List every row below that contains the string "dimensions", copying each one in full.
== Supplied material
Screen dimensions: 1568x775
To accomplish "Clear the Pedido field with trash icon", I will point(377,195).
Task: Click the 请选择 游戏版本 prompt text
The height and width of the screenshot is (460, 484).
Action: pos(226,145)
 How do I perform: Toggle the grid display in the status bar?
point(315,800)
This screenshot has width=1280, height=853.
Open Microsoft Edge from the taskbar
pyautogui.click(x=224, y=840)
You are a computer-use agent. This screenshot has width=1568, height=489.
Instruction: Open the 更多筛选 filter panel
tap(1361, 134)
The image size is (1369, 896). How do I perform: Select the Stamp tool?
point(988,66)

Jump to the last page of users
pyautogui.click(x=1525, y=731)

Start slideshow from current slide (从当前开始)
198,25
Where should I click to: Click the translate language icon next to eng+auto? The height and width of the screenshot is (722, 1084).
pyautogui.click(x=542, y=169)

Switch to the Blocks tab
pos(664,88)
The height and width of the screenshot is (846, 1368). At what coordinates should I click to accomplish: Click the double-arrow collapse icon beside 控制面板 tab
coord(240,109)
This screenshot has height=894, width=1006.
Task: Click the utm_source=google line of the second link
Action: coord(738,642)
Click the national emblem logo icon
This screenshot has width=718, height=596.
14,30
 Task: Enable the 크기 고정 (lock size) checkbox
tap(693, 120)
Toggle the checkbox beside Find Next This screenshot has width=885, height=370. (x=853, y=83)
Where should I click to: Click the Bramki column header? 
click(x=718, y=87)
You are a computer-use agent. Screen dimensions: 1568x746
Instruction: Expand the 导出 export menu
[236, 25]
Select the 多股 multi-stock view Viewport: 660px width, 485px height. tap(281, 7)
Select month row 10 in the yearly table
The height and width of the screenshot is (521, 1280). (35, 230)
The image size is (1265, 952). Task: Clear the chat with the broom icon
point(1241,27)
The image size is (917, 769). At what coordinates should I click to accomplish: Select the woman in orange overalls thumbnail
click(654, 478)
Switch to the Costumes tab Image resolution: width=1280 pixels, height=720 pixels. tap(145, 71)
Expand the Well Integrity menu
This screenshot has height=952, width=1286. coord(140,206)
====
* [Written reply]:
Screen dimensions: 1568x775
You are a computer-use agent. Screen dimensions: 1568x746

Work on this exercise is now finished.